# TASK TO COMPLETE
Once the data has been read, restate all of it exactly.

++++ TASK INPUT ++++

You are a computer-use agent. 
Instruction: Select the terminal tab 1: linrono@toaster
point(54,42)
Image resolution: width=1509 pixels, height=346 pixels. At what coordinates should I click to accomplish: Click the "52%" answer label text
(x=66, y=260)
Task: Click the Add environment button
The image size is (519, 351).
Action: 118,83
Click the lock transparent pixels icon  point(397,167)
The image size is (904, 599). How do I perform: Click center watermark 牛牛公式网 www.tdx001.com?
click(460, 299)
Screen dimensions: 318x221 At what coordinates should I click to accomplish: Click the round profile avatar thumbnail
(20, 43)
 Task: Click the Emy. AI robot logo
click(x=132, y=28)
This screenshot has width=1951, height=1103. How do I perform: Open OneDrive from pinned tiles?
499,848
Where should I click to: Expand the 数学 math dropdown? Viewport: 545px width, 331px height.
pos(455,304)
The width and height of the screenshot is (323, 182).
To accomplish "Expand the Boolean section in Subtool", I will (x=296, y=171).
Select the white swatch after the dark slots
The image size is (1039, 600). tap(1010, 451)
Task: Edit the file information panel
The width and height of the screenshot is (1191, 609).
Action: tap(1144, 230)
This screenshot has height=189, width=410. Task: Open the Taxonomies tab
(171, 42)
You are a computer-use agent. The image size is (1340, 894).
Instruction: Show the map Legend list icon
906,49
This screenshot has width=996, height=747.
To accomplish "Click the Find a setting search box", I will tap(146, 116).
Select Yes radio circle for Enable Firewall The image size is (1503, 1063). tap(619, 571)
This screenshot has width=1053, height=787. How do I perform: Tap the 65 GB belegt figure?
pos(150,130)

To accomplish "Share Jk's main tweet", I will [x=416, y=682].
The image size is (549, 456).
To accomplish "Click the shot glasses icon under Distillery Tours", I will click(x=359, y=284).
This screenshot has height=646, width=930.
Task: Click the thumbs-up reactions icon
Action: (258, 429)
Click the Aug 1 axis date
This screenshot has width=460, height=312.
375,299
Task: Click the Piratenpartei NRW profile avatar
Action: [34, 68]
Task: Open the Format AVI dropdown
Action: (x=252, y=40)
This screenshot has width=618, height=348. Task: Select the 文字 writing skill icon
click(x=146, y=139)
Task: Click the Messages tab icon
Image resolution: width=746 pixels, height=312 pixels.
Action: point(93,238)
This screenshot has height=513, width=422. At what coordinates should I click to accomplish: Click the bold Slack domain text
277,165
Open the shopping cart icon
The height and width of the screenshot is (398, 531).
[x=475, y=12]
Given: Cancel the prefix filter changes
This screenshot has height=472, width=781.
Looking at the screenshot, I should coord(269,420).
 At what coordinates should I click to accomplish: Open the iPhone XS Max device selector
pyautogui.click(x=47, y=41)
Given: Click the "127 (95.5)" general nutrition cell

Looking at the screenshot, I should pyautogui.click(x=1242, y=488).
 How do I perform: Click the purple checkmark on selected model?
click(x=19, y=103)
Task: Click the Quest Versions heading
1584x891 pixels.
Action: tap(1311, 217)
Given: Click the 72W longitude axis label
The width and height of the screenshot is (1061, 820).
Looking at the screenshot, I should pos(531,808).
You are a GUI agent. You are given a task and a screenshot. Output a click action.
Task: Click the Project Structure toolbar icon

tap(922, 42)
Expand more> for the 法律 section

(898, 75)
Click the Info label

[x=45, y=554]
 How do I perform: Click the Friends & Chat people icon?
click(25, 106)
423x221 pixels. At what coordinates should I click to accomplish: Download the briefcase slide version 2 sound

++++

# EXERCISE RESULT
You are a computer-use agent. 
Instruction: Select the terminal tab 1: linrono@toaster
point(54,42)
Image resolution: width=1509 pixels, height=346 pixels. At what coordinates should I click to accomplish: Click the "52%" answer label text
(x=66, y=260)
Task: Click the Add environment button
The image size is (519, 351).
Action: 118,83
Click the lock transparent pixels icon  point(397,167)
The image size is (904, 599). How do I perform: Click center watermark 牛牛公式网 www.tdx001.com?
click(460, 299)
Screen dimensions: 318x221 At what coordinates should I click to accomplish: Click the round profile avatar thumbnail
(20, 43)
 Task: Click the Emy. AI robot logo
click(x=132, y=28)
This screenshot has width=1951, height=1103. How do I perform: Open OneDrive from pinned tiles?
499,848
Where should I click to: Expand the 数学 math dropdown? Viewport: 545px width, 331px height.
pos(455,304)
The width and height of the screenshot is (323, 182).
To accomplish "Expand the Boolean section in Subtool", I will (x=296, y=171).
Select the white swatch after the dark slots
The image size is (1039, 600). tap(1010, 451)
Task: Edit the file information panel
The width and height of the screenshot is (1191, 609).
Action: tap(1144, 230)
This screenshot has height=189, width=410. Task: Open the Taxonomies tab
(171, 42)
You are a computer-use agent. The image size is (1340, 894).
Instruction: Show the map Legend list icon
906,49
This screenshot has width=996, height=747.
To accomplish "Click the Find a setting search box", I will tap(146, 116).
Select Yes radio circle for Enable Firewall The image size is (1503, 1063). tap(619, 571)
This screenshot has width=1053, height=787. How do I perform: Tap the 65 GB belegt figure?
pos(150,130)

To accomplish "Share Jk's main tweet", I will [x=416, y=682].
The image size is (549, 456).
To accomplish "Click the shot glasses icon under Distillery Tours", I will click(x=359, y=284).
This screenshot has height=646, width=930.
Task: Click the thumbs-up reactions icon
Action: (258, 429)
Click the Aug 1 axis date
This screenshot has width=460, height=312.
375,299
Task: Click the Piratenpartei NRW profile avatar
Action: [34, 68]
Task: Open the Format AVI dropdown
Action: (x=252, y=40)
This screenshot has width=618, height=348. Task: Select the 文字 writing skill icon
click(x=146, y=139)
Task: Click the Messages tab icon
Image resolution: width=746 pixels, height=312 pixels.
Action: point(93,238)
This screenshot has height=513, width=422. At what coordinates should I click to accomplish: Click the bold Slack domain text
277,165
Open the shopping cart icon
The height and width of the screenshot is (398, 531).
[x=475, y=12]
Given: Cancel the prefix filter changes
This screenshot has height=472, width=781.
Looking at the screenshot, I should coord(269,420).
 At what coordinates should I click to accomplish: Open the iPhone XS Max device selector
pyautogui.click(x=47, y=41)
Given: Click the "127 (95.5)" general nutrition cell

Looking at the screenshot, I should pyautogui.click(x=1242, y=488).
 How do I perform: Click the purple checkmark on selected model?
click(x=19, y=103)
Task: Click the Quest Versions heading
1584x891 pixels.
Action: tap(1311, 217)
Given: Click the 72W longitude axis label
The width and height of the screenshot is (1061, 820).
Looking at the screenshot, I should pos(531,808).
You are a GUI agent. You are given a task and a screenshot. Output a click action.
Task: Click the Project Structure toolbar icon

tap(922, 42)
Expand more> for the 法律 section

(898, 75)
Click the Info label

[x=45, y=554]
 How do I perform: Click the Friends & Chat people icon?
click(25, 106)
423x221 pixels. At what coordinates should I click to accomplish: Download the briefcase slide version 2 sound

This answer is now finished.